Recently, the High Court in Auckland held that the Ministry of Business, Innovation and Employment (MBIE), of which INZ is a business division, has unlawfully suspended processing visa applications through Edenz College Limited (Edenz), an education provider with some 30 branches based internationally: Edenz College Limited v Chief Executive Ministry of Business, Innovation and Employment HC Auckland, CIV 2012-485-2532, 14 December 2012.

In fairness, MBIE got off on the best foot. It worked on information that some New Zealand education providers were linked with a large-scale student labour scheme. The investigation was necessary to uphold the integrity and quality of our export education industry.

However, it fell on the old habit of jumping the gun too quickly. On 22 November 2012, MBIE notified Edenz that all student visa applications would be indefinitely suspended.

As if it was not an enough bombshell, MBIE and NZQA issued a joint press statement about their investigation on the suspected labour scheme by some schools, and [as a consequence] it suspended processing visa applications from four education providers including Edenz. Unwittingly or otherwise, the statement was carefully worded to blow enough smokes that Edenz was one of the suspects of the illegal labour scheme.

In his honour’s brief judgment Ronald Young J held that the MBIE was in breach of its own Operations Manual, which required it to take into account ‘evidence’ and ‘reasons’ and severity of non-compliance, all of which could have mitigated the unsubstantiated allegations. Strikingly enough, MBIE argued at the hearing that its action was justifiable because it thought Edenz could not have come up with any of those mitigating factors.

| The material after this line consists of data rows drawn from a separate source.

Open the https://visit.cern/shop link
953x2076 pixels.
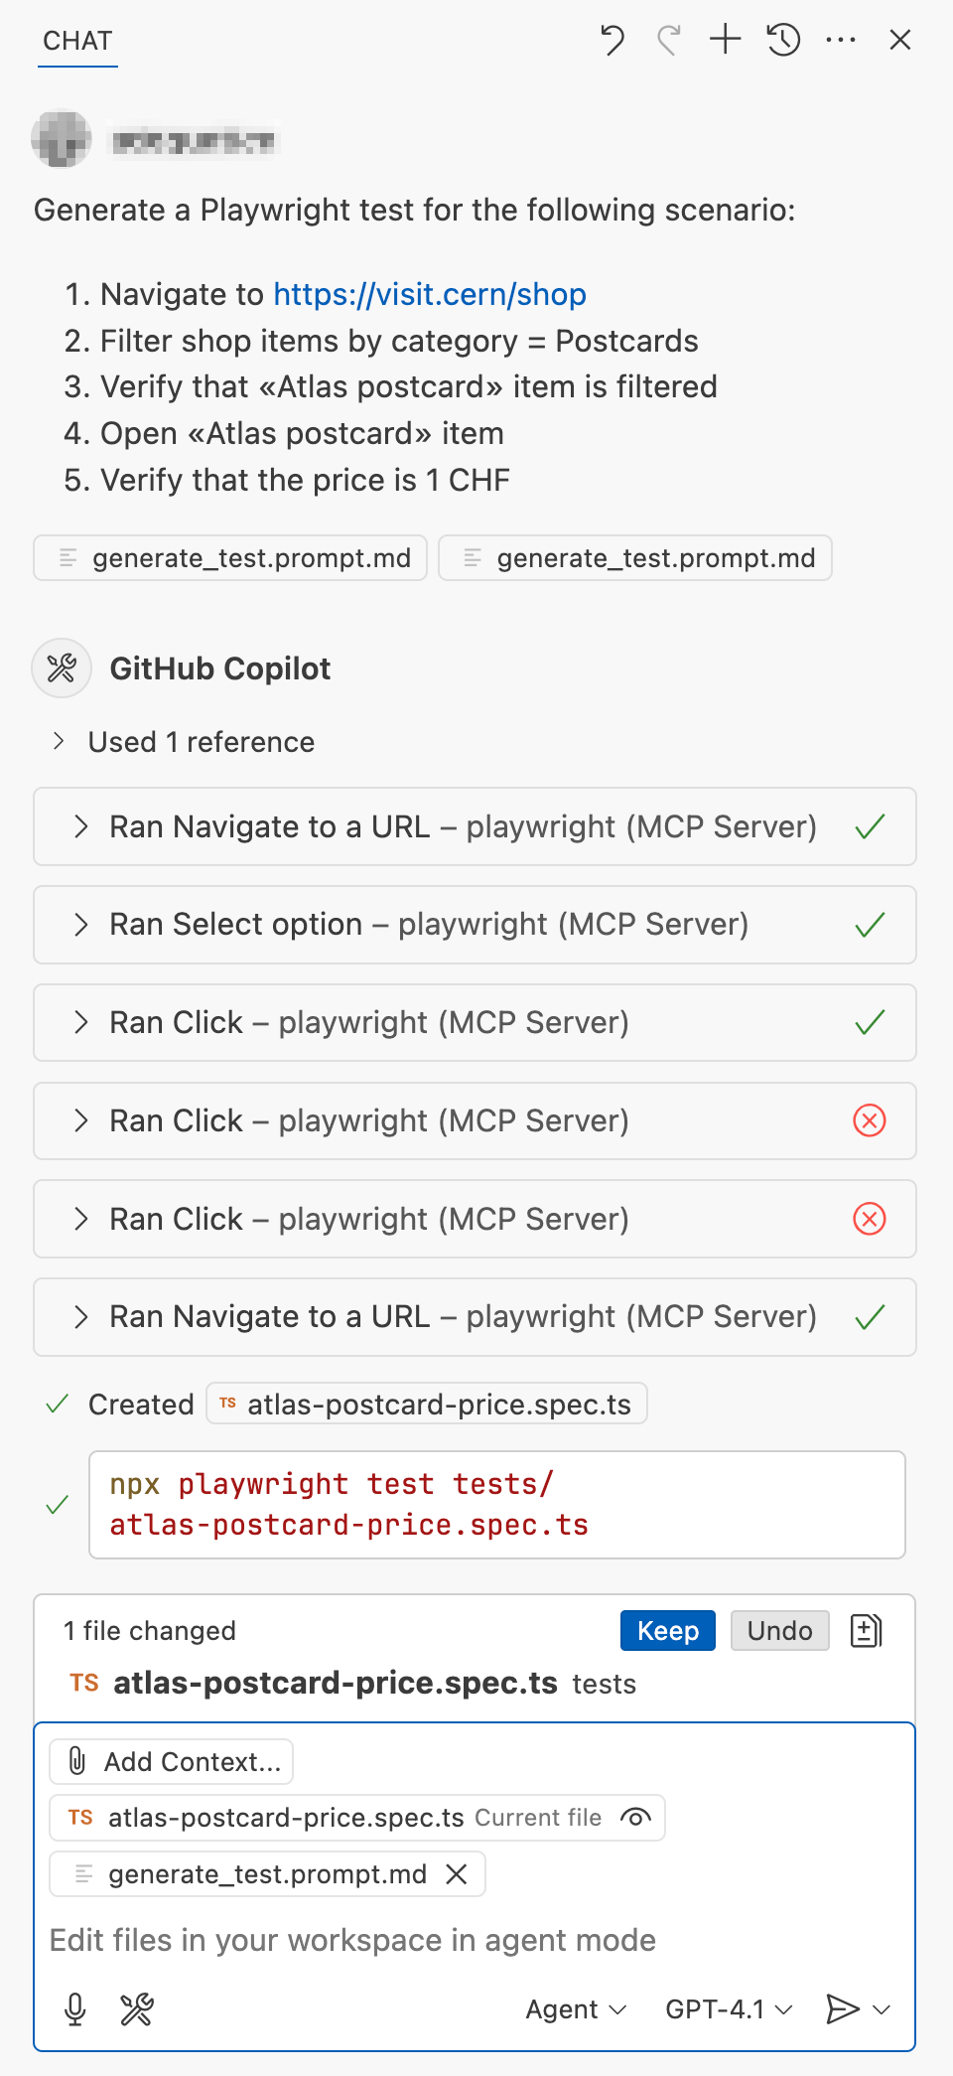pyautogui.click(x=430, y=294)
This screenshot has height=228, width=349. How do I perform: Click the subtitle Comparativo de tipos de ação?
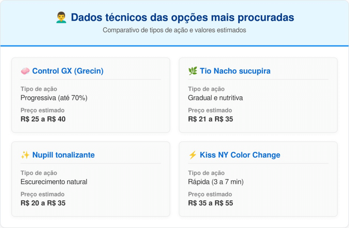(x=174, y=30)
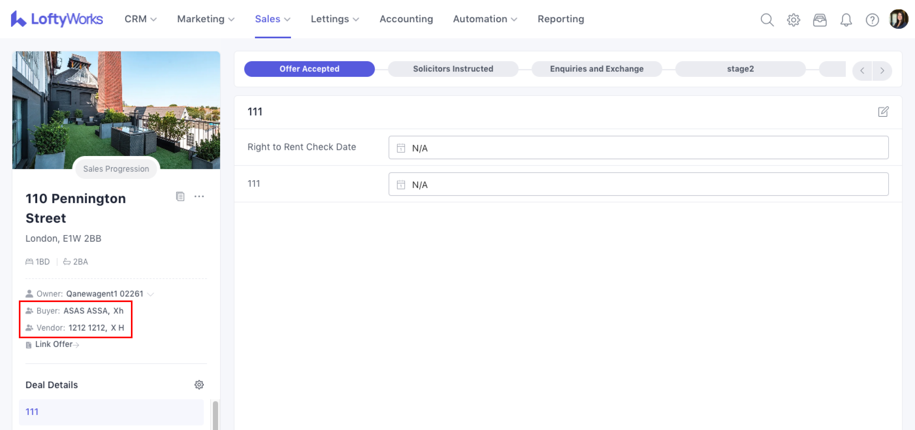Open the Accounting menu item
This screenshot has width=915, height=430.
406,19
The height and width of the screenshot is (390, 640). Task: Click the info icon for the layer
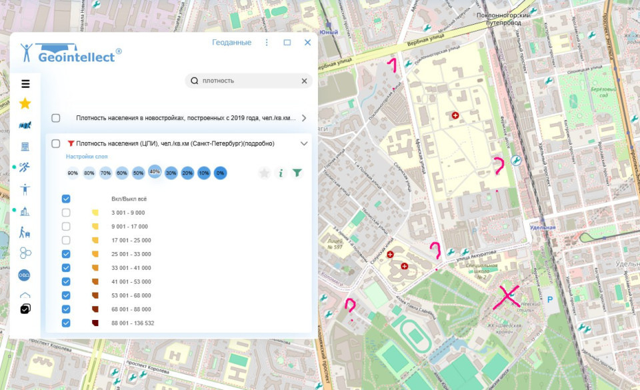(x=281, y=173)
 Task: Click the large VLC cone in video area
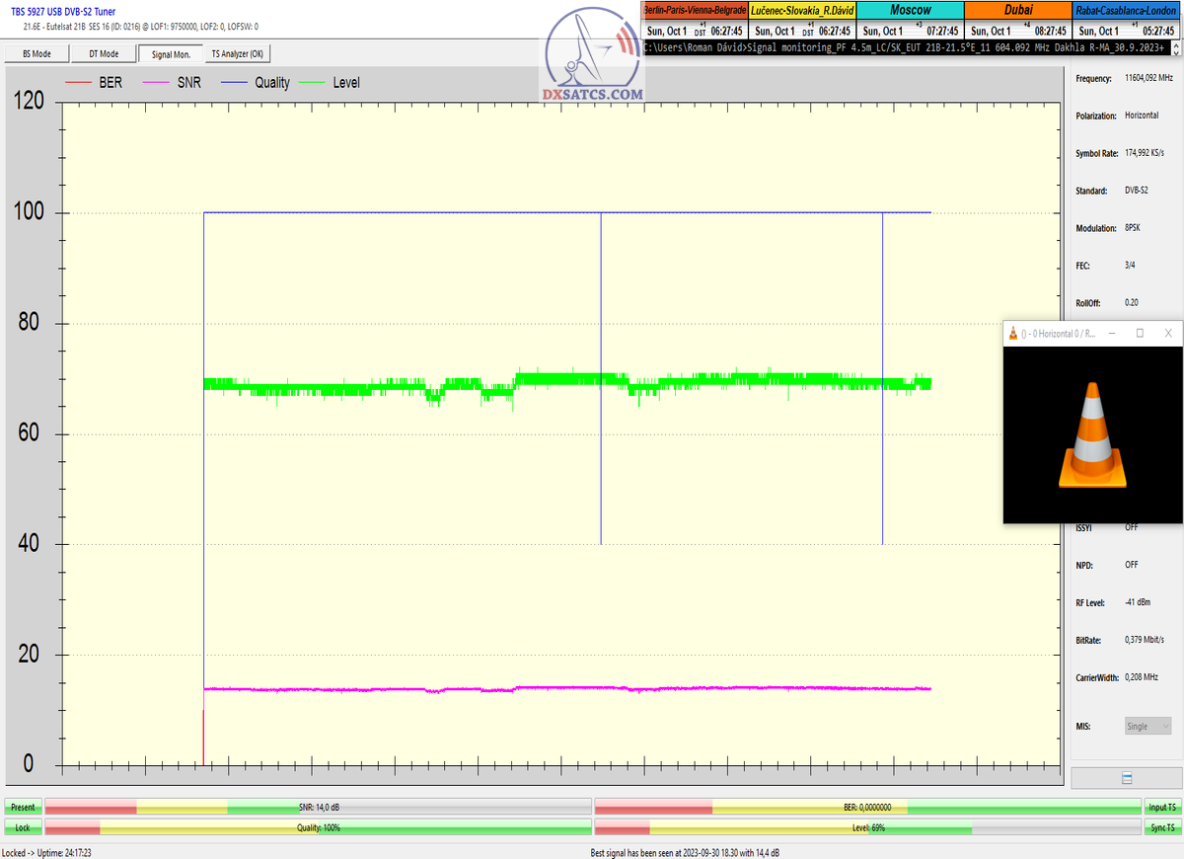pyautogui.click(x=1092, y=434)
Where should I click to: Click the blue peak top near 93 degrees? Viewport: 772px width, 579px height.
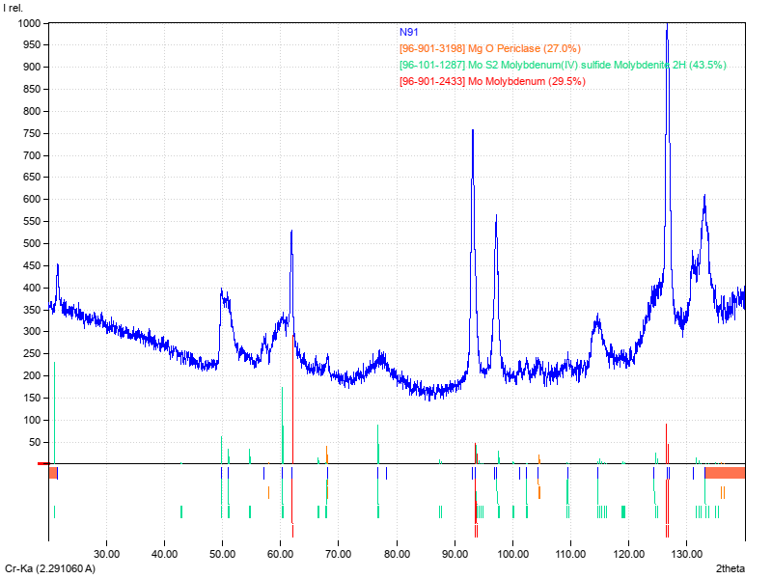[473, 131]
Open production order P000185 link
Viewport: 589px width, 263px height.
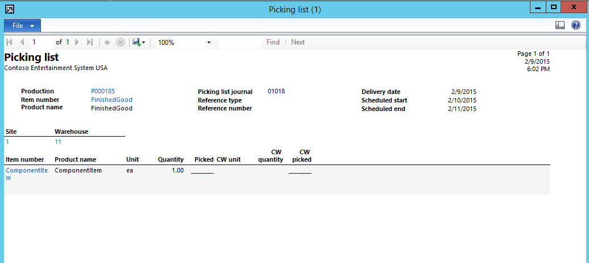(x=103, y=91)
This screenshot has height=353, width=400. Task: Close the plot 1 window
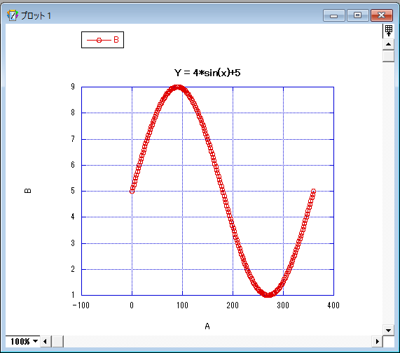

In fact, on evidence was Edenz’s arguable case that the allegations on which MBIE’s decision was based were factually wrong and Edenz already answered the allegations of non-compliance by MBIE: per [45] to [53].

Edenz has been around some 25 years on. Many teachers and staff are employed in the business. Some 500 students were enrolled. At stake were their livelihoods and the business, which deserved a lot better treatment than this. Yet, here we see MBIE’s disinterested attitude of ‘Talk to my hand, sir’.

You would have thought a competent government agency like this one would do things by the book, but at times it seems unsure if it knows what it does. My cheers go to the lawyers who have successfully represented Edenz and upheld the justice in the end.